「追加利上げ」「もしトラ」「ハリス現象」…いま個人の投資家はどう動くべきなのか? 専門家の見解は
当面は「夏枯れ相場」で調整局面!? 今年後半の相場展開は
今年前半は、為替市場で円安・ドル高の展開となり、株価が上昇した。日経平均株価は2月に34年ぶりの史上最高値を更新し、3月に4万円台に乗せ、直近の7月11日には4万2000円台にまで上昇した。 『S&P500』『オルカン』絶好調は「円安」のおかげ…「円高」になったらどのくらい下がるのか? 米国では今年11月に大統領選があり、誰が選ばれるのかは経済など世界情勢に大きく影響する。金融市場はその動向をにらみながら、一喜一憂の展開となりそう。今年後半の相場展開を専門家に聞いた。 今年後半の株式市場について、楽天証券経済研究所の香川睦チーフグローバルストラテジストは次のようにみている。 「8、9月にかけて日本株は『夏枯れ相場』となって、もみ合いとなり、何かショックが起これば下落もあり得ます。過去30年の米国株の動きを見ると、米大統領選が終わればアクが抜けて年末高となっており、日本株も同じようになるのではないでしょうか」 マネックス証券の広木隆チーフ・ストラテジストも、日本株について 「当面は夏枯れ、夏休みとなるでしょう。
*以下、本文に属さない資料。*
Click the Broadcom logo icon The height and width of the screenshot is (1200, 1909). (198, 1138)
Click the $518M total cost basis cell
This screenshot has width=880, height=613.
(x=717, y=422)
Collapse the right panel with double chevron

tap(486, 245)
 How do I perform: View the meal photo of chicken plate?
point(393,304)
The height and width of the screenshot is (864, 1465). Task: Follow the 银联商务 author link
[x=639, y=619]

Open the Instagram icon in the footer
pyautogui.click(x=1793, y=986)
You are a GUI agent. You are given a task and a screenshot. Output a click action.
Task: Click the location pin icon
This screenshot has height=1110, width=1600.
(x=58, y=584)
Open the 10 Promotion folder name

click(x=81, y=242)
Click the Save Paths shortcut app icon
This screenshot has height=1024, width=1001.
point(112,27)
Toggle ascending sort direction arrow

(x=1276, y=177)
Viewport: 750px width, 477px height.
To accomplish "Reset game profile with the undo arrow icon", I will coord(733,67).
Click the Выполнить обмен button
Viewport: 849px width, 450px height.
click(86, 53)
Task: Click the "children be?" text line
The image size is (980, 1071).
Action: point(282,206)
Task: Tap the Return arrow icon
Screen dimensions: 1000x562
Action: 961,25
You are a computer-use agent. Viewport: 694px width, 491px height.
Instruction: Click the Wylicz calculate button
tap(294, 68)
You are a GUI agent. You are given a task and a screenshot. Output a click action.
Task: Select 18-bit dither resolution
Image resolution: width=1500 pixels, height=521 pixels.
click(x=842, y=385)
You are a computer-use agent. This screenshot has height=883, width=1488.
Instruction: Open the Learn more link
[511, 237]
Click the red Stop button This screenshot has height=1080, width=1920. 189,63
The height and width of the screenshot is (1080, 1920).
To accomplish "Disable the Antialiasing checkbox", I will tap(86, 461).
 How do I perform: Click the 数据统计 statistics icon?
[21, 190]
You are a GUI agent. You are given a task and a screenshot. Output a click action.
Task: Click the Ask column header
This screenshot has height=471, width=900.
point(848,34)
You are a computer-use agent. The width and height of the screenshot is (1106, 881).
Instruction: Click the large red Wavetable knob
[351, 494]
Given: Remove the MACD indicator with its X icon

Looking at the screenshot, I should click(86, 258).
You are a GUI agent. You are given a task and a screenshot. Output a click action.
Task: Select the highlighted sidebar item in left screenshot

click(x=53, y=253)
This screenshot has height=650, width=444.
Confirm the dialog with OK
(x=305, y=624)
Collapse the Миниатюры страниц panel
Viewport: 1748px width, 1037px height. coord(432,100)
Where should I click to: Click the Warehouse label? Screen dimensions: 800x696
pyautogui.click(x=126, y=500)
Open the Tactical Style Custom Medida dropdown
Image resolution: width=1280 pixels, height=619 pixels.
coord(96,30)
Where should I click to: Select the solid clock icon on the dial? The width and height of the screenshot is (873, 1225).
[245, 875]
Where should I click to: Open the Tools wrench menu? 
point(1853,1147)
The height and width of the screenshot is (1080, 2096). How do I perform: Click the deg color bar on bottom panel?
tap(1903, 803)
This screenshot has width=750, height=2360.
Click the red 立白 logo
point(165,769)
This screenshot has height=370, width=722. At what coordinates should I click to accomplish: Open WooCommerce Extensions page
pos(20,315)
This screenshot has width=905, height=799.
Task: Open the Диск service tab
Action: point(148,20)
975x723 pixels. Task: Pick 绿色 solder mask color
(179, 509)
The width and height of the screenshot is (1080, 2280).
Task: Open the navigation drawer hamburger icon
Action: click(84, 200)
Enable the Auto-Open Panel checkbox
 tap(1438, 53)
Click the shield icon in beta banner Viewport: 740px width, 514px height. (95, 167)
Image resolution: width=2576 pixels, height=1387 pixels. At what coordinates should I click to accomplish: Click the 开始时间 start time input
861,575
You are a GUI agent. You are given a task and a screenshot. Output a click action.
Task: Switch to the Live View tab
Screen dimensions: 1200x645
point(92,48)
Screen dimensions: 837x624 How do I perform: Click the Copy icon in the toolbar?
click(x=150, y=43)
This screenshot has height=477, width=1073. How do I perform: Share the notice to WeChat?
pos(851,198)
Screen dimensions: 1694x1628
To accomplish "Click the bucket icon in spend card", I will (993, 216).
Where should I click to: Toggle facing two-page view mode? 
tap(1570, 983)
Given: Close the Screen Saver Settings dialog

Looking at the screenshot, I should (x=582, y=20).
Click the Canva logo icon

日経平均株価が先日、4万2000円台をつけたのは『スピード違反』です。しばらくは調整局面になるかもしれません」 と話す。年末に向けては、米大統領選の不透明感がなくなり、日本株が「持ち直してくる」とみている。 いずれの専門家も、日本株は当面、「夏枯れ相場」で調整局面となるが、米大統領選の大勢が判明後は年末に向けて持ち直すと予想する。それまで、株式市場は米大統領選の動向などに影響を受けやすく、不透明感が強くて相場の上下変動(ボラティリティ)が大きくなるともみている。 ◆米大統領選の動向…日経平均は年末4・5万円も 日経平均株価は年末に向け、どれぐらいまで上昇するのだろうか。香川さんは、上値が4万3000円前後、当面の下値が3万8000円くらいという。広木さんは、上値が4万5000円程度、当面の下値は3万7000円くらいまで下落することもあるとみている。 金融相場の動向に大きな影響を与える米大統領選を、どうみればいいのだろうか。バイデン大統領が再選を目指していたが、高齢で健康面に不安が広がり、大統領選から撤退を決めた。後継の民主党候補はカマラ・ハリス副大統領となるのが確実視されており、共和党候補のトランプ前大統領との闘いになるとみられている。 当初は米大統領選で、もしかするとトランプ前大統領が当選するとの「もしトラ」のシナリオがあった。現地の世論調査でトランプ前大統領の有利が伝えられると、シナリオは「ほぼトラ」に変わってきた。しかし、民主党の候補者が交代することで、そのシナリオに不透明感が出てきている。 ◆日本の自民党総裁選も不透明で、日本株は「秋に入るまで弱い」展開か トランプ前大統領は「米国第一主義」を掲げ、保護貿易の高関税や、国際協調よりも自国優先の姿勢を打ち出し、金融市場には警戒感もある。米大統領選について、香川さんは「まだ決め打ちできません」と言いつつ、 「トランプさんが前回、大統領に就任したときに、ソーシャルメディアで何かつぶやくたびに株式市場は影響を被りました」 と話す。米大統領選の動向に不透明感があり、「相場の上値を抑える」ともみている。 広木さんは、日本の自民党総裁選も不透明と指摘する。岸田文雄首相が不人気のなかで再選を目指すのか、再選を断念して別の候補者が出てくるのか、それによっては日本の舵取りも変わる。日米ともトップ選びが不透明で、広木さんは日本株が「秋に入るまで弱い」展開となる可能性があるとみている。 ここで、今年前半の日本株上昇を振り返ってみよう。三井住友DSアセットマネジメントの市川雅浩チーフマーケットストラテジストは、株価上昇の要因について「日本独自の好材料が大きい」とみている。 一つ目は、東京証券取引所が昨年春に資本コストや株価を意識した経営の実現を提唱したこと。上場企業に対して資本効率や情報開示の改善などを求め、海外投資家を中心に評価されて、日本株がグローバル投資の対象になったと、市川さんは言う。 二つ目は、企業が大幅な賃上げを実施し、経済の好循環へ期待が出てきたこと。三つ目は、企業業績の見通しが良くなったこと。業績は企業の改革のほか、円安も輸出企業を中心に追い風になった。